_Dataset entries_
━━━━━━━━━━
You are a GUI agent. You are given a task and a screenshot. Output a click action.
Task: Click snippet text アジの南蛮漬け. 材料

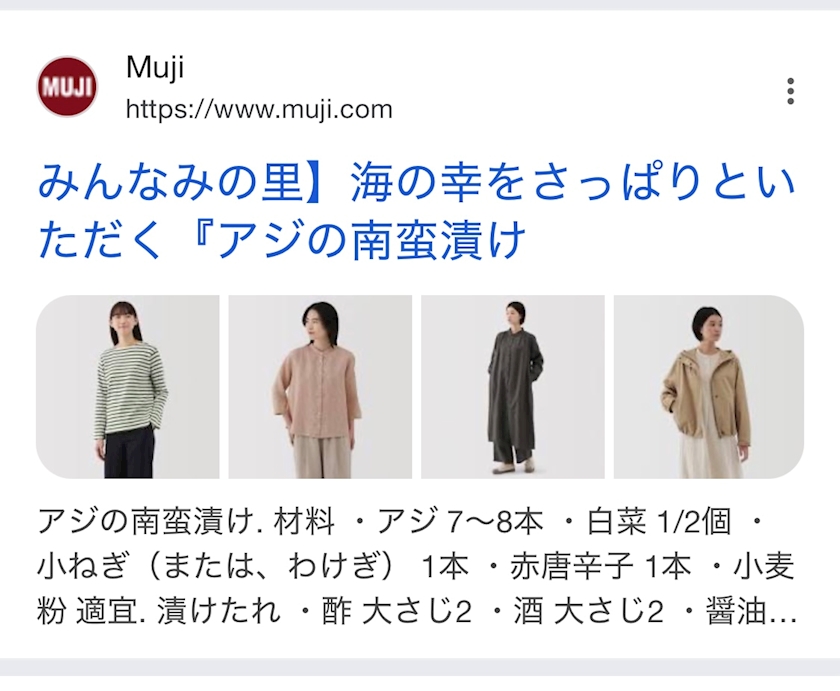tap(186, 521)
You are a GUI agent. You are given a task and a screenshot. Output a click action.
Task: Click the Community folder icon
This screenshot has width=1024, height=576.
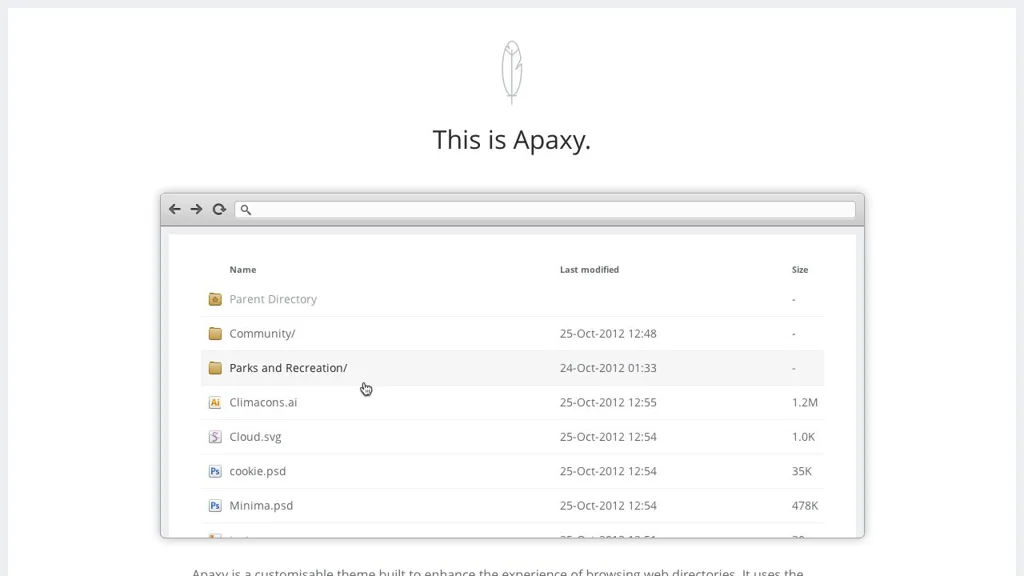[214, 334]

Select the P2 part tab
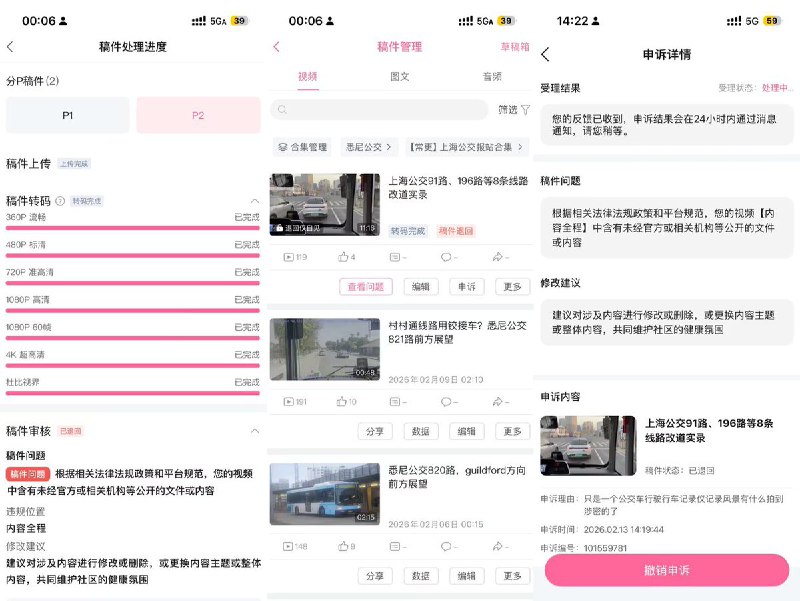click(x=198, y=116)
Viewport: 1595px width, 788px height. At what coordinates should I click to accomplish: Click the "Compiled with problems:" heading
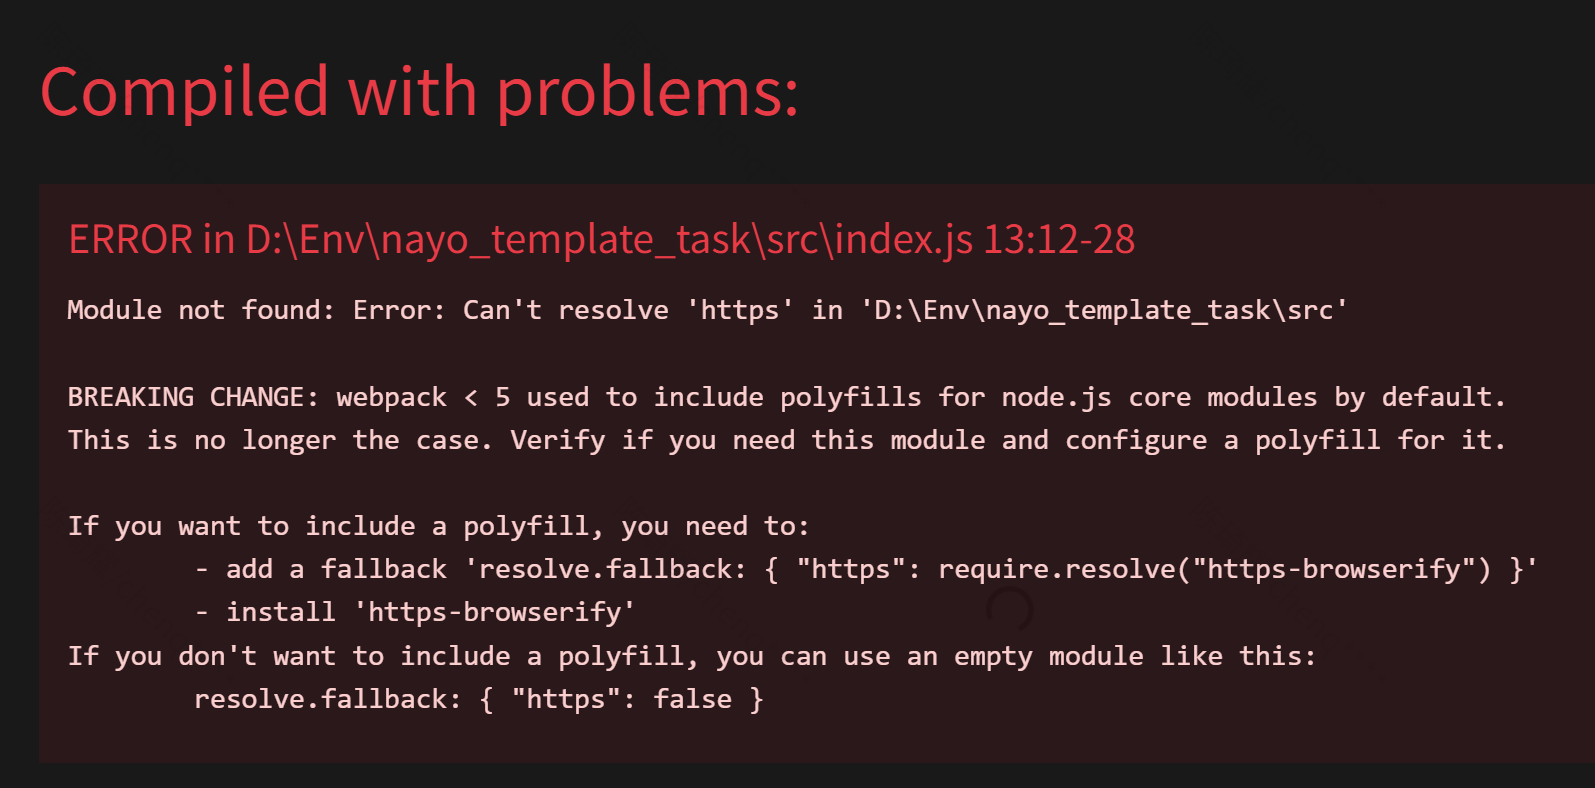coord(419,92)
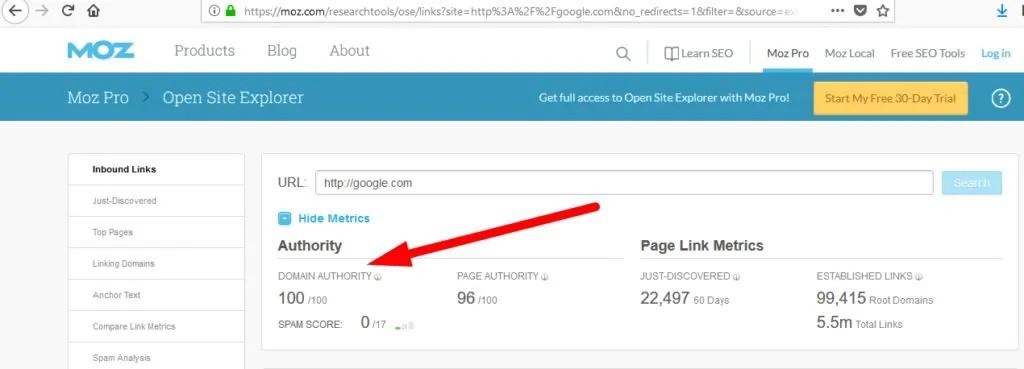Screen dimensions: 1024x369
Task: Reload the page with refresh icon
Action: [67, 11]
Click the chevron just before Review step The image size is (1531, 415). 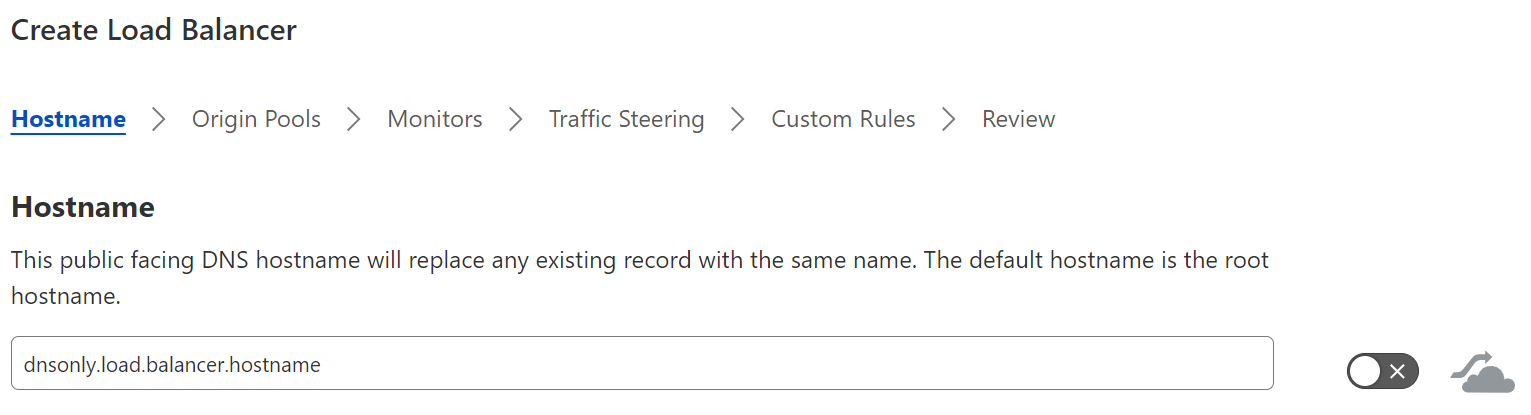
━━━━━━━━━━
_What to do_
What is needed is an exact transcription of the lines from the one holding "Select the P2 part tab" to the end of the data, with every picture left out.

_Solution to this task_
Select the P2 part tab
click(x=198, y=116)
Viewport: 1595px width, 788px height. At what coordinates should I click to accomplish: Click the "Compiled with problems:" heading
coord(419,92)
Screen dimensions: 1024x369
Task: Reload the page with refresh icon
Action: [67, 11]
Click the chevron just before Review step The image size is (1531, 415). 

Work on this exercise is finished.